Neuralize this: What would a person (or a Revolutionist) actually possess besides what they know? Take this question first at the ordinary level — nothing mystical, just in terms of what gets you through the day and night, e.g., apparently having to work, pay taxes and keep your appointments. In the context of City life, that part of you that is locked in the same ward if not the same hospital as everyone else, from Line level down — even at that level, what is it you possess other than what you know, other than your own intelligence?

Then expand the potential of the question — take it outside the City limits. What would be the extraordinary possibilities behind the words Revolutionist and New Intelligence? Outside, the City, outside your ordinary fields of interest, there is still the question: What do you possess besides what you know?

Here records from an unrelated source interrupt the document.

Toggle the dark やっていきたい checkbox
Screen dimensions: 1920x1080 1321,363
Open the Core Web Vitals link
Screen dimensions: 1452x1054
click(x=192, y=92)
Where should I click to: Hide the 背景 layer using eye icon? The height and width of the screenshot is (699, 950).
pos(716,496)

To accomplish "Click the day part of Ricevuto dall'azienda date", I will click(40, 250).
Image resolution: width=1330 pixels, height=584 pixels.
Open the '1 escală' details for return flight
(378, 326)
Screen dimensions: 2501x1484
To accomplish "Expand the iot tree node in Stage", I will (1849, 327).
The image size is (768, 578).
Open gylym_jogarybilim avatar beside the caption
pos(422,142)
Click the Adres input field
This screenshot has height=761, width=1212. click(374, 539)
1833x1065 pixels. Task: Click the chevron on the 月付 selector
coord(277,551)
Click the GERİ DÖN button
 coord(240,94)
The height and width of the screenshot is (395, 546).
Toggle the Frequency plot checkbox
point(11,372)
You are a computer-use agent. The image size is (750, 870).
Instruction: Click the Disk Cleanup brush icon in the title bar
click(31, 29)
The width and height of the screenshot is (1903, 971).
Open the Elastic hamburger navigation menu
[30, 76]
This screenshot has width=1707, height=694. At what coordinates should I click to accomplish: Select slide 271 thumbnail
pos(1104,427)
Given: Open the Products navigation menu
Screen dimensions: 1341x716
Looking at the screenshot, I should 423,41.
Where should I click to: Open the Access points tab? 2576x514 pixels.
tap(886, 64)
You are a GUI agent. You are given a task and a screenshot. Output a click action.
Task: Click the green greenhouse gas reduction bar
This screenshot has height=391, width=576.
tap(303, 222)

This is not some flimflam ersatz spiritual question of saying, “Yes, you may own a Maserati, but do you actually own it?” Hell, if you own it, you own it. If the car’s paid for, or if you moved out of state and the bank can’t find you and you still have it, you’ve got it. The question is not metaphysical. What do you actually possess, what can you possess besides what you know? Do you possess what you do? Your health? What you feel?

The question itself should be a dead giveaway. What do you personally — not you collectively, not you as a part of a tribe, as a part of a community, a religion, even a family, but you — what do you possess other than your intelligence? What is yours? What belongs to the bundle of cells, those talking molecules that seem to be you — what do you possess other than your intelligence?